App Store Data Mining Techniques Revealed – Part 2: Scripting App Store XML Downloads

On December 8, 2009

Welcome back. The first article in this series introduced App Store data mining fundamentals, principally that iTunes works essentially like a browser, except that instead of rendering HTML iTunes uses XML data to generate its views.

In part one, we used a proxy as a man in the middle to save a copy of some interesting data from an iTunes session to disk. Using a proxy is handy for ad-hoc data mining tasks. However, for recurring tasks, it’s handier to leave the proxy and iTunes behind and grab the XML directly. This article will show you how.

We’ll modify our earlier calculate the average selling price of the top-grossing apps example to automatically pull down the XML data it needs:


As was the case before, I’ll be using the Charles Proxy to aid my exploration. As you did in part-1, with the proxy running, open up iTunes and navigate to the full list of the Top Grossing apps.

Previously, I used Charles’ search capabilities to to find the HTTP request that resulted in the XML for the Top Grossing apps. That’d work here too, but this time I’ll take a different tact:

Charles’ lets you interact with a browsing session by looking at requests in either a directory structure like way — showing folders, sub-folders and files in a Finder like hierarchy — and in an ordered sequence.

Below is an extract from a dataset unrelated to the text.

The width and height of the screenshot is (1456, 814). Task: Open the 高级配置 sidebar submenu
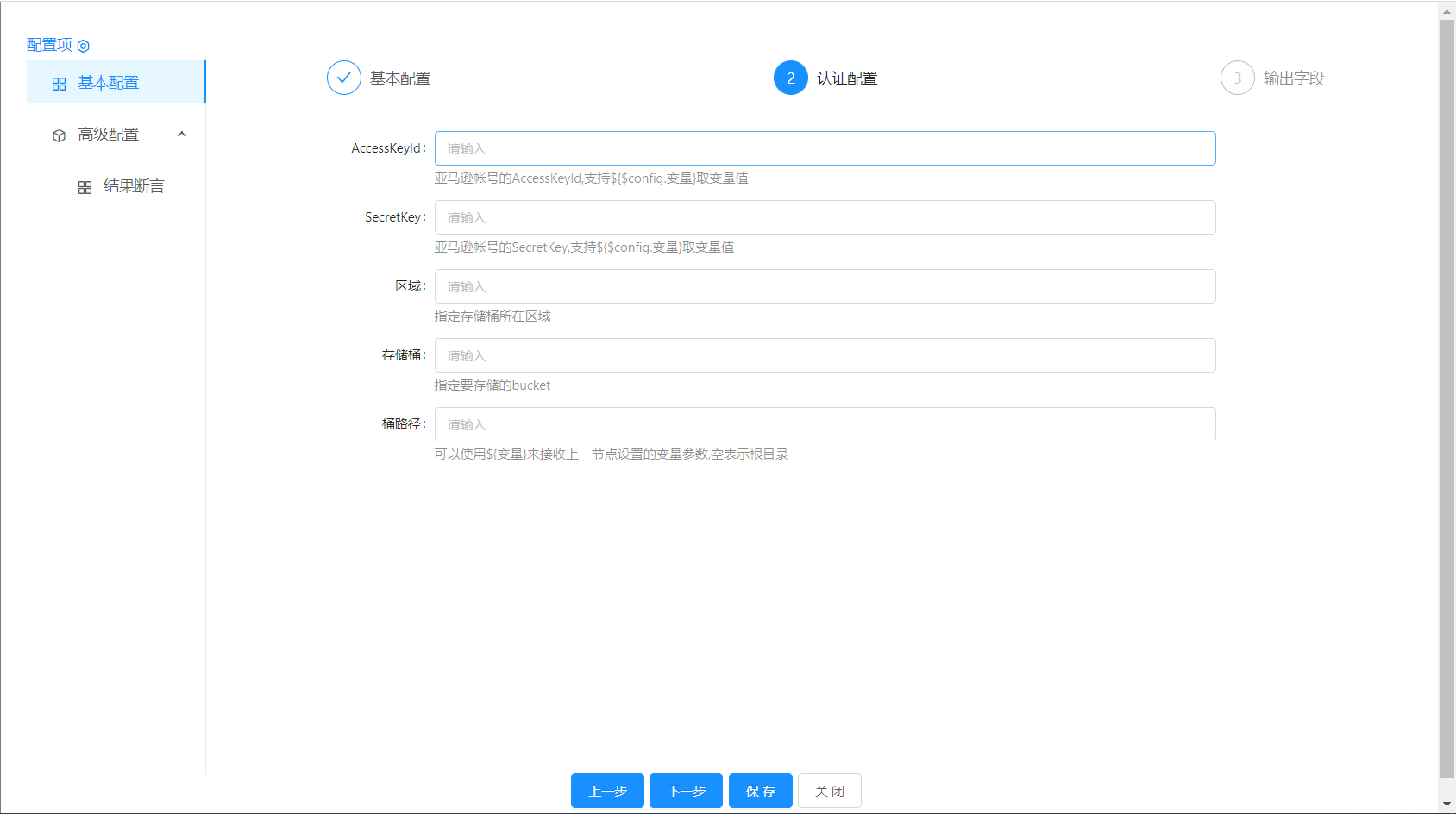[x=109, y=135]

Using the Sequence view and a bit of filtering will quickly get us to the data we’re after. The XML requests to iTunes are served by URLs that contain WebObjects in their paths. Filter on WebObjects and then hunt for the most recent relatively large request and you’ll find the URL is:

User Agent

Paste that URL into a browser or fetch it with Curl and you’ll get a web page back. The iTunes HTTP servers match the request’s User Agent and return HTML unless the requestor appears to originate from iTunes. This is what makes it possible to email iTunes URLs (e.g., to your app) not leave users stranded with a browser trying to render unfamiliar XML.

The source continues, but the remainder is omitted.